Directions: Every line from the one containing "Task: Open the @kadohara" to the final line of the material below must be reproduced exactly; leave out all other lines.

═══

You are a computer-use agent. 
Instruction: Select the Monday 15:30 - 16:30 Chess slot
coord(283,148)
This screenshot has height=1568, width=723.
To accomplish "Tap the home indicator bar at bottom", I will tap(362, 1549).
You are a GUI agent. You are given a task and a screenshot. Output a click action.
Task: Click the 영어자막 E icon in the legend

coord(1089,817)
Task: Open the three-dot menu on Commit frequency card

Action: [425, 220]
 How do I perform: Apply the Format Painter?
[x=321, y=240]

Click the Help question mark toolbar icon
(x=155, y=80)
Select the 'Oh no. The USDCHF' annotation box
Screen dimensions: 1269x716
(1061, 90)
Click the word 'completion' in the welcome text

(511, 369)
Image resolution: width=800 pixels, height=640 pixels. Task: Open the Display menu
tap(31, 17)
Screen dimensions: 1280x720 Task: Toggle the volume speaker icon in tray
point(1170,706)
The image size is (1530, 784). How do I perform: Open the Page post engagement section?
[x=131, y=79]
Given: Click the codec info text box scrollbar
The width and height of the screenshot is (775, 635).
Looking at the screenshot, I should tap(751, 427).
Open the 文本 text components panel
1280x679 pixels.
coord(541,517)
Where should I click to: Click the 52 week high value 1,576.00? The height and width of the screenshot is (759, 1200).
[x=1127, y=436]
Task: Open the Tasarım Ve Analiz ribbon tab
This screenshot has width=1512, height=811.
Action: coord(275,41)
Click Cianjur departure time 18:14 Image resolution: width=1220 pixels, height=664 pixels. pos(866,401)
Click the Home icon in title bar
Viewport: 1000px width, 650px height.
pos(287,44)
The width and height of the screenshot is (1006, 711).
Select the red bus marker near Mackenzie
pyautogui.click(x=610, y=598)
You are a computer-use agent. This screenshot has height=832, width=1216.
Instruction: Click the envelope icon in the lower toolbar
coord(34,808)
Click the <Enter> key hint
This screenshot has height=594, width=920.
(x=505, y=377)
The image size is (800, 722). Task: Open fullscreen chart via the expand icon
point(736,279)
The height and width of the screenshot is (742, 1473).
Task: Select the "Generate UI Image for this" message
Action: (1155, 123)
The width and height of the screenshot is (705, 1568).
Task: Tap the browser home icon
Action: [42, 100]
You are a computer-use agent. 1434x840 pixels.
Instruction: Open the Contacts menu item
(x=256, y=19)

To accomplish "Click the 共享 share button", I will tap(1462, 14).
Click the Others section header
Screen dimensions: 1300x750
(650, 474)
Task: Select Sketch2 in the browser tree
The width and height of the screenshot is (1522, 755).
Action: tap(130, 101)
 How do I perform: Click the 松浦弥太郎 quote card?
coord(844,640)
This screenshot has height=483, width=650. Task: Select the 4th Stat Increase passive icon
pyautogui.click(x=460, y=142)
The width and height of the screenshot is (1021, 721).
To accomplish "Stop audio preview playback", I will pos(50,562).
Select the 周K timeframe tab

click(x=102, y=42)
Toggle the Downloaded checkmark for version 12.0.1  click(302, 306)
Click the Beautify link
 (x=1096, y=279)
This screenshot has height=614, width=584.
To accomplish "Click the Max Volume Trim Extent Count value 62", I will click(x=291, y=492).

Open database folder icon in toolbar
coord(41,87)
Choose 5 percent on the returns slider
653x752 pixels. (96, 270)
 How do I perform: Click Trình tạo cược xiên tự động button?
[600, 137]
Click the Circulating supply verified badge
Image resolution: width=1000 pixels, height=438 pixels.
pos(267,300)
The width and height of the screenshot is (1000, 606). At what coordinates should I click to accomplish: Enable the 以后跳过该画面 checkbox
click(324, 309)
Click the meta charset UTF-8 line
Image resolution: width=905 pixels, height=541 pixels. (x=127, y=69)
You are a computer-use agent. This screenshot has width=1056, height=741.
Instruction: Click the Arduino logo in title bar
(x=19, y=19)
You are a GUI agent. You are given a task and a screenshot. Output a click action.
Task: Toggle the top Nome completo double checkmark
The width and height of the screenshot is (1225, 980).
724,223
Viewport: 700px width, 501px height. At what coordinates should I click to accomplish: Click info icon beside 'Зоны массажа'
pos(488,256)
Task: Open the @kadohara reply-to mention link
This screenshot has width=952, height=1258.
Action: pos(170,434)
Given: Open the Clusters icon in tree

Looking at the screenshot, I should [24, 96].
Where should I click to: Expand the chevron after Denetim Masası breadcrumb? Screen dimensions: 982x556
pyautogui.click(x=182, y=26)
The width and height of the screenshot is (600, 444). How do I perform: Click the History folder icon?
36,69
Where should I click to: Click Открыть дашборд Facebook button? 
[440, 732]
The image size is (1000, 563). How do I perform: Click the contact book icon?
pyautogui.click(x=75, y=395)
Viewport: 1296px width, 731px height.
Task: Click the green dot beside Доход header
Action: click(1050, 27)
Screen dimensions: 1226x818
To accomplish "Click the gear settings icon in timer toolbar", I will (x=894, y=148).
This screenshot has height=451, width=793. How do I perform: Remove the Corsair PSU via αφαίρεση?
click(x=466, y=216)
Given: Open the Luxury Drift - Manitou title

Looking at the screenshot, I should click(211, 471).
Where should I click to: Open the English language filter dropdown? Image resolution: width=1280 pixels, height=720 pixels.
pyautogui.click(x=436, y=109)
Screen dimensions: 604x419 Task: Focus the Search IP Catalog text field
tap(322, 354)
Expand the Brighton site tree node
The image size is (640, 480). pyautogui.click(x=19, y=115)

═══

Task solution:
Task: Open the @kadohara reply-to mention link
This screenshot has width=952, height=1258.
Action: pos(170,434)
Given: Open the Clusters icon in tree

Looking at the screenshot, I should [24, 96].
Where should I click to: Expand the chevron after Denetim Masası breadcrumb? Screen dimensions: 982x556
pyautogui.click(x=182, y=26)
The width and height of the screenshot is (600, 444). How do I perform: Click the History folder icon?
36,69
Where should I click to: Click Открыть дашборд Facebook button? 
[440, 732]
The image size is (1000, 563). How do I perform: Click the contact book icon?
pyautogui.click(x=75, y=395)
Viewport: 1296px width, 731px height.
Task: Click the green dot beside Доход header
Action: click(1050, 27)
Screen dimensions: 1226x818
To accomplish "Click the gear settings icon in timer toolbar", I will (x=894, y=148).
This screenshot has height=451, width=793. How do I perform: Remove the Corsair PSU via αφαίρεση?
click(x=466, y=216)
Given: Open the Luxury Drift - Manitou title

Looking at the screenshot, I should click(211, 471).
Where should I click to: Open the English language filter dropdown? Image resolution: width=1280 pixels, height=720 pixels.
pyautogui.click(x=436, y=109)
Screen dimensions: 604x419 Task: Focus the Search IP Catalog text field
tap(322, 354)
Expand the Brighton site tree node
The image size is (640, 480). pyautogui.click(x=19, y=115)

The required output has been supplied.